As of last Friday, there had been $199 billion in municipal long-term debt priced this year. That figure is only $8 billion short of the $207 billion all-time record, set in 1985.
Visible supply for the next 30 days, as measured yesterday by The Bond Buyer, rose $164 million, to $8.29 billion. The Blue List's tally of dealer supply was reported at $938 million, up about $8 million.
Forward supply for this week alone is expected to be more than $7 billion.
In the largest deal of the day, PaineWebber Inc. led a 27-member syndicate that priced of $200 million Massachusetts general obligation bonds.
The loan contained serial bonds priced to yield from 3.60% in 1993 to 6.05% in 2005.
There were also two term bonds. The first term matures in 2008 and was priced as 6s to yield 6.203%. The second term matures in 2012 and was priced as 5 3/4s to yield 635%.
The offering was rated A by both Moody's Investor's Service and Standard & Poor's Corp.
An issue of $115 million Platte River Power Authority power revenue bonds Series BB were priced and repriced by a group led by Smith Barney, Harris Upham & Co.
The loan contained serial bonds priced to yield from 2.75% in 1993 to 6.20% in 2007.
The deal also contained three term bonds. The first term matures in 2009 and was priced as 6 1/8s to yield 6.25%. The second term matures in 2014 and was priced as 61/8s to yield 6.28%. And the third term matures in 2018 and was priced as 5 1/2s to yield 6.33%.
At repricing, yields on the 2002-2007 serial bonds were lowered five basis points; a 2008 maturity was eliminated; the 2009 maturity was changed from the last serial bond to a term bond; and yields for the 2014 and 2018 term bonds were lowered by two basis points.
The offering is rated Aa by Moody's, A-plus by Standard & Poor's, and A-plus by Fitch.
An issue of $105 million Greater Orlando Aviation Authority was priced by a group led by PaineWebber Inc.
The offering was split into two pieces and both are AMBAC-insured and AAA-rated.
The first section contained $79.6 million airport facilities refunding bonds, Series 1992D.
This portion of the loan contained tax-exempt serial bonds priced to yield from 5.10% in 1999 to 6.00% in 2005. There was also a term bond maturing in 2008 that was priced at par to yield 6.25%.

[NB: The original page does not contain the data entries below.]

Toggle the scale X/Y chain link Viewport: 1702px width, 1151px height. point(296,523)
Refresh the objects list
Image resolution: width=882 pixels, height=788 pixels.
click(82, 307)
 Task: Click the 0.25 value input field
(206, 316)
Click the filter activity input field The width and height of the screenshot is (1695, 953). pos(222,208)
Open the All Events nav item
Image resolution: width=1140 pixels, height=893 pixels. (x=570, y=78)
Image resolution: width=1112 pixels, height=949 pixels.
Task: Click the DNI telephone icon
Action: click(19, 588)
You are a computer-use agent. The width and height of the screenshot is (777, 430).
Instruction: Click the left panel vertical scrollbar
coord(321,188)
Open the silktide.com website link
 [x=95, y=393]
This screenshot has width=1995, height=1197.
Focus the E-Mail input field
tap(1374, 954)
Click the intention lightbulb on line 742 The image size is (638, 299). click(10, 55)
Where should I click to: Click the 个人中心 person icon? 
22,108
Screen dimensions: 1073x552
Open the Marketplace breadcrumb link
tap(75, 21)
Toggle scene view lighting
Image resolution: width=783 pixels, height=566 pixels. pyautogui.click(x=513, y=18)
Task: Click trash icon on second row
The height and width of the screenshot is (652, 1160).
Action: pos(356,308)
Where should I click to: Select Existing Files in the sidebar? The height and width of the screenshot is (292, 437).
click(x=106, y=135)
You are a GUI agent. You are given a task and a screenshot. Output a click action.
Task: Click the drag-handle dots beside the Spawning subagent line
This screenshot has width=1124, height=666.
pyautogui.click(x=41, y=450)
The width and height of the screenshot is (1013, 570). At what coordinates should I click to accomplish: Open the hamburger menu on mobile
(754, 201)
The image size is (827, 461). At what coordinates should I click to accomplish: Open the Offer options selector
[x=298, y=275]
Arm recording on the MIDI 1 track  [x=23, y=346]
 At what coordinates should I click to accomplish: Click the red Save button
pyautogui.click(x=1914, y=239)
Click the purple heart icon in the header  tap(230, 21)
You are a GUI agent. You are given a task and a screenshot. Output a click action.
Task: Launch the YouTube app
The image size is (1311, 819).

The second portion of the loan is comprised of $25.8 million taxable airport facilities refunding revenue bonds Series 1992E.
That section of the loan contains bonds maturing in 1993 and 1995-1999.
The bonds were priced to yield from 38 to 66 basis points over the corresponding Treasury bond maturing in those years.
Traders reported a quiet day in the secondary market yesterday, with prices moving in a narrow range through most of the session.
Active dollar quotes were 1/8 point higher to 1/8 point lower in hushed trading.
In futures, the December municipal contract settled down 4/32, to 95.23. The MOB spread was measured at negative-246 yesterday, compared with minus-244 on Friday.
In late action, Piedmont Municipal Power Agency MBIA 6.30s of 2022 were quoted at 98 1/4-3/4 to yield 6.43%; California Public Works AMBAC 6.40s of 2016 were quoted at 99 3/4-100 to yield 6.42%; and California GO 6 1/4s of 2019 were quoted at 6.47% bid, 6.43% offered.
New York City Water and Sewer 6 3/8s of 2022 were quoted at 94 7/8-5 1/4 to to yield 6.58%; Puerto Rico GO 6s of 2014 were quoted at 94 7/8-5 1/4 to yield 6.44%; and Florida Board of Education 6s of 2025 were quoted at 95 1/2-3/4 to yield 6.32%.
In the short-term note trading, yields were mostly unchanged on the day.
In late trading, notes of Los Angeles, New Jersey, Pennsylvania, and Texas were quoted at 2.79% bid, 2.75% offered.
Expected to be priced in the short-term competitive sector today is an issue of $34 million of Jersey City bond anticipation notes through competitive sale.
Yesterday, Moody's rated the notes MIG-2, the lowest investment grade rating the agency can give to a tax-exempt note deal. The agency cited continuing fiscal problems and political instability.